Characterization of the cheB2 Mutant 
We chose to further characterize the TB0173s mutant (cheB2), as this isolate was affected in all phenotypes tested and thus exhibited a general motility and virulence defect (Table 1).
To ensure that the cheB2 gene in the TB strain is located in a cluster similar to the che2 cluster described for the PAO1 or PA14 strains, we further analyzed the corresponding TB chromosomal region.
A series of 8 PCR reactions were performed using oligonucleotides based on the nucleotide sequence obtained from the PA14 genome sequence (Table S1).
The 8 PCR products were meant to cover the totality of the che2 cluster (Figure 1 and Figure S2) starting from the mcpA gene to the PA0171 gene located downstream cheB2 (PA0173).
The reactions were performed simultaneously using PA14 or TB genomic DNA as matrix.
Each paired reaction set (TB/PA14) resulted in products running at the same migratory rate within the 1.5% agarose gel (data not shown).
These results show that there is little difference between the two isolates, TB and PA14, with regards the overall organization of the che2 chromosomal region.
To validate that the loss of virulence and other phenotypic changes observed with the TB strain were a result of the transposon disruption of the cheB2 gene, we generated a new mutant by interrupting the cheB2 gene (see Materials and Methods).
As shown in Figure 3A, the newly engineered cheB2 mutant, called TB0173i (p<0.005), showed a delayed C. elegans killing comparable to the original STM cheB2 mutant TB0173s (p<0.004).
Both cheB2 mutants, TB0173s and TB0173i, required at least one additional day, as compared to TB, to kill 50% of exposed nematodes.

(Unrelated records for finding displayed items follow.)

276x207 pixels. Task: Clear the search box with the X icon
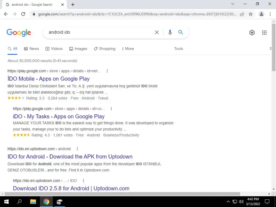click(157, 32)
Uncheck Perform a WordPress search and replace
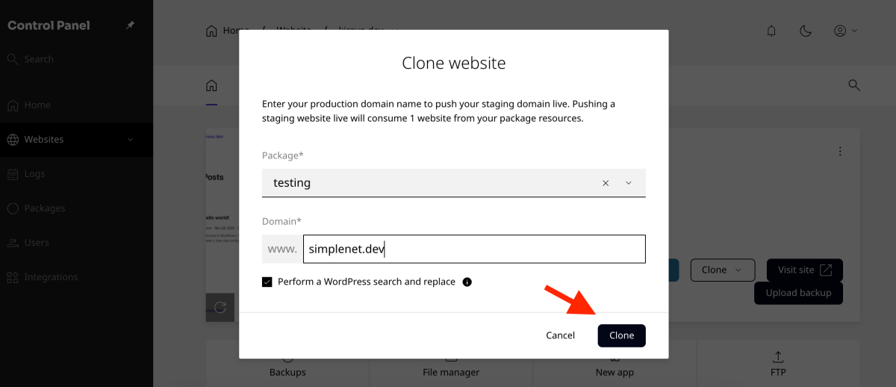The image size is (896, 387). (267, 282)
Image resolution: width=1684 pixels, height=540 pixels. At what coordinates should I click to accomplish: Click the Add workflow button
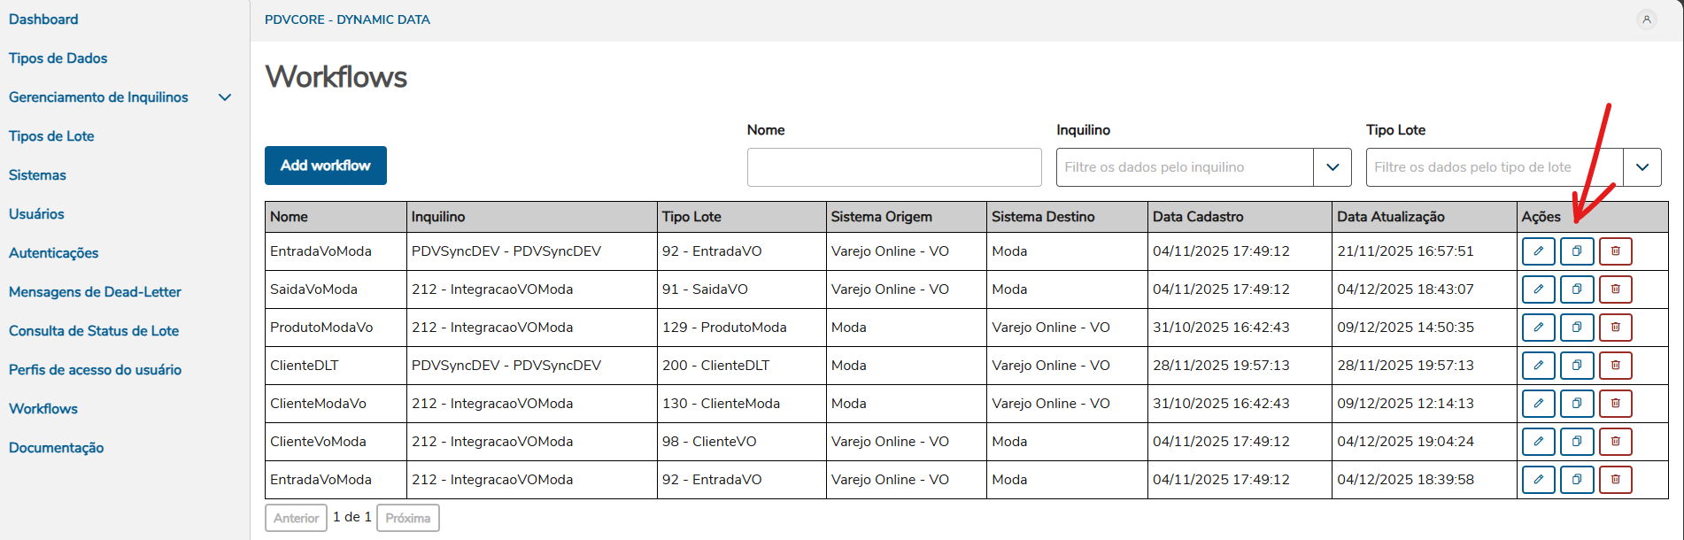point(325,166)
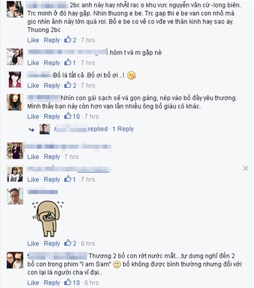The image size is (254, 288).
Task: Like the 'hôm t và m gặp nè' comment
Action: [x=33, y=63]
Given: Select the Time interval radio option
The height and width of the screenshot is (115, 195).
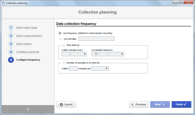Looking at the screenshot, I should 64,45.
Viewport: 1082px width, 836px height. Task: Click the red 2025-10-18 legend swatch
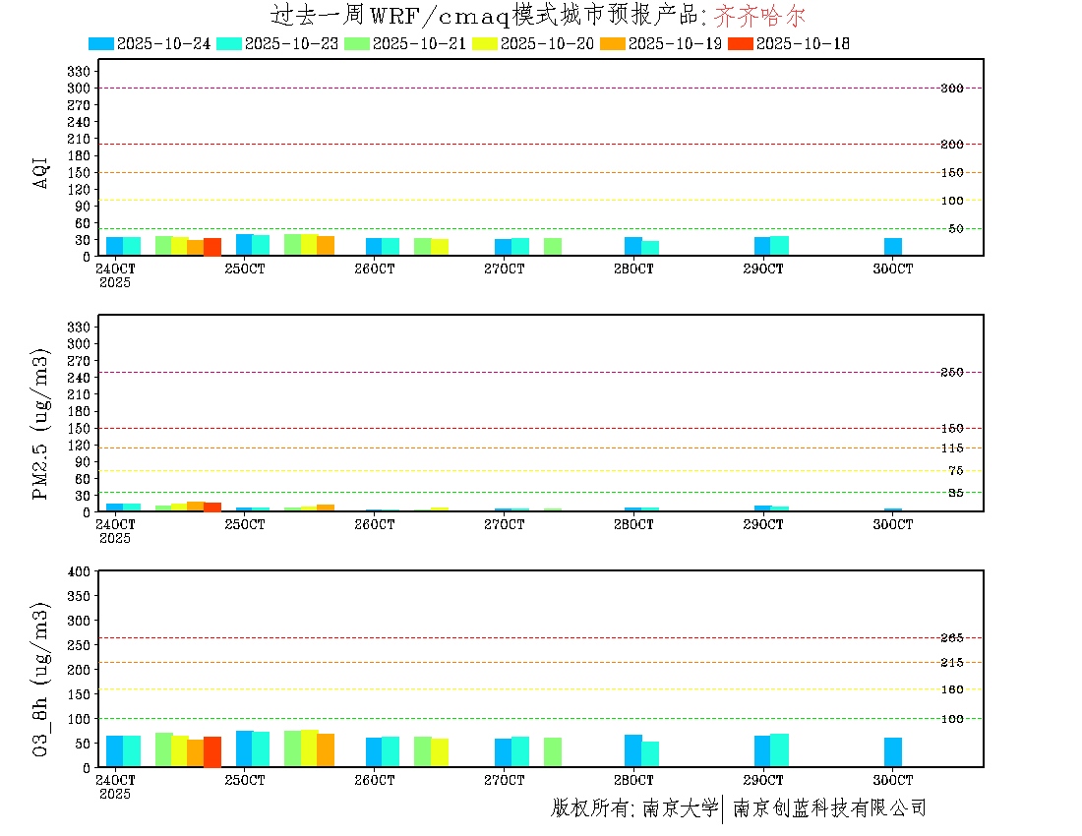coord(741,43)
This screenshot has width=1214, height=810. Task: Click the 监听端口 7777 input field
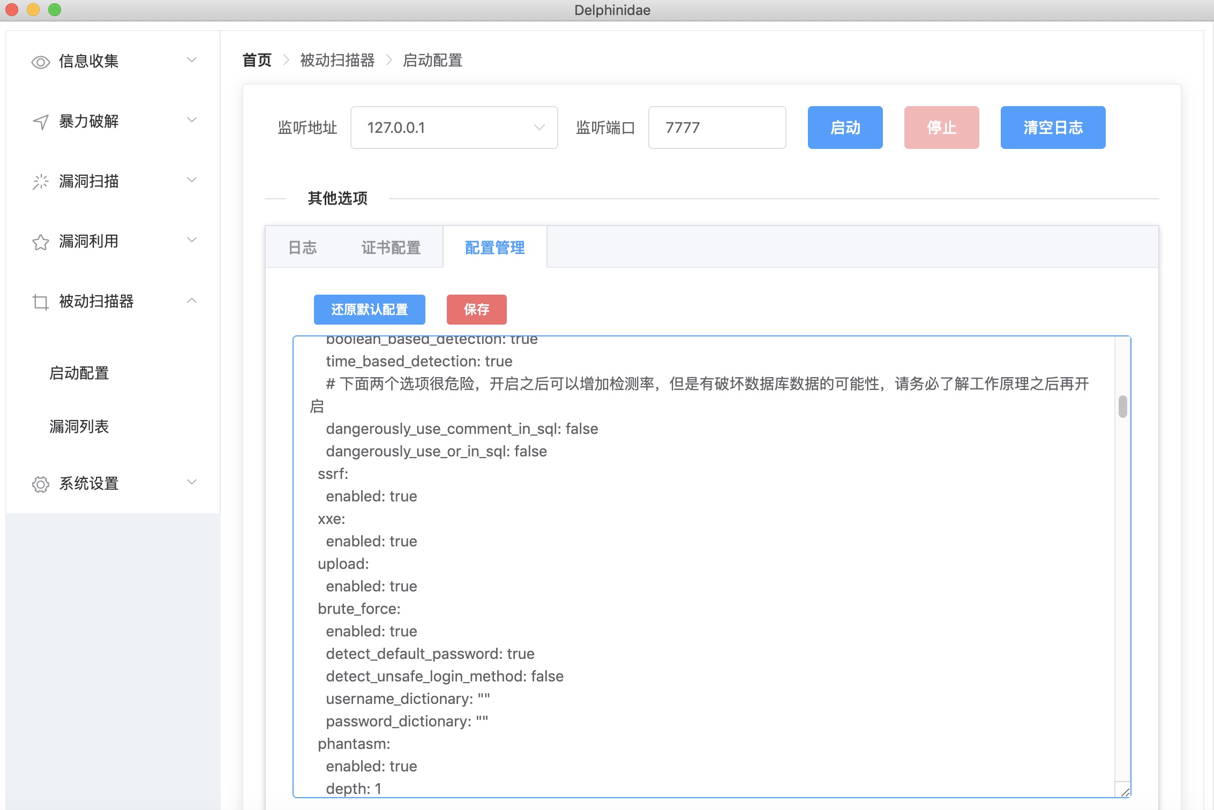pos(717,128)
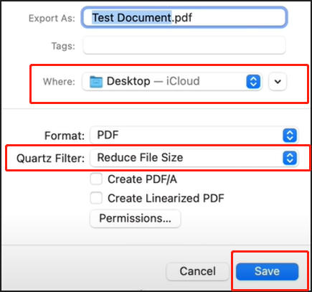
Task: Click the Tags input field
Action: [x=184, y=45]

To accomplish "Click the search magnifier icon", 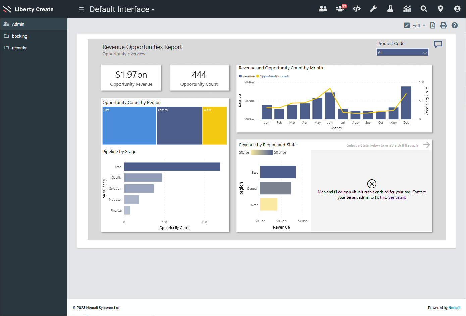I will tap(424, 9).
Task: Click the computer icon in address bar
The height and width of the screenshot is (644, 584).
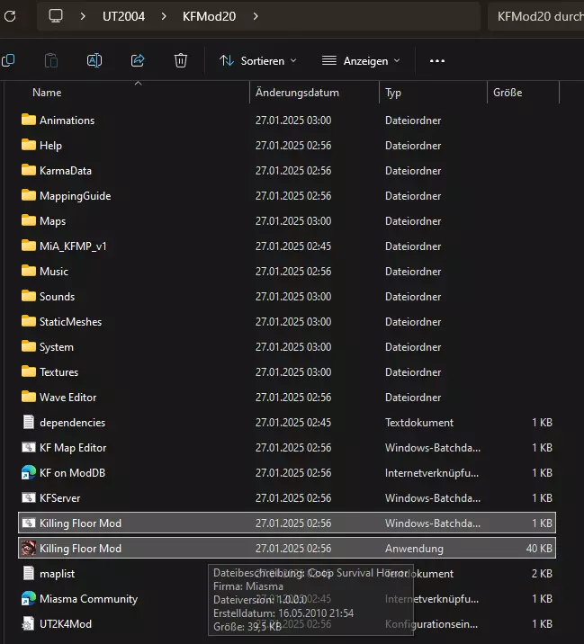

In addition, we engineered a similar cheB2 mutation in the P. aeruginosa PA14 strain, yielding PA140173i (see Materials and Methods), and observed similar virulence attenuation on C. elegans (Figure S3).
This further confirmed the virulence phenotype of a cheB2 mutant and indicated that it is not a TB strain-specific trait.
Finally, a complementation assay was performed.
We reintroduced, in the cheB2 mutant, the wild-type cheB2 gene using an integration-proficient vector, mini-CTX1 [47].
This vector contains the phiCTX attachment site allowing integration of exogenous DNA fragments at the attB site within the genome of P. aeruginosa.
The cheB2 gene was cloned into the mini-CTX1, yielding CTXp2B2 (see Materials and Methods).
This construct was introduced into the cheB2 mutant, TB0173s, generating the TB0173sp2B2 strain.
The empty vector, mini-CTX1, was also introduced into the TB0173s cheB2 mutant, generating TB0173sCTX.
As shown in Figure 3B the virulence was restored in the complemented cheB2 mutant TB0173sp2B2 (p<0.009), whereas the cheB2 mutant strain TB0173sCTX (p<0.005) remained fully attenuated.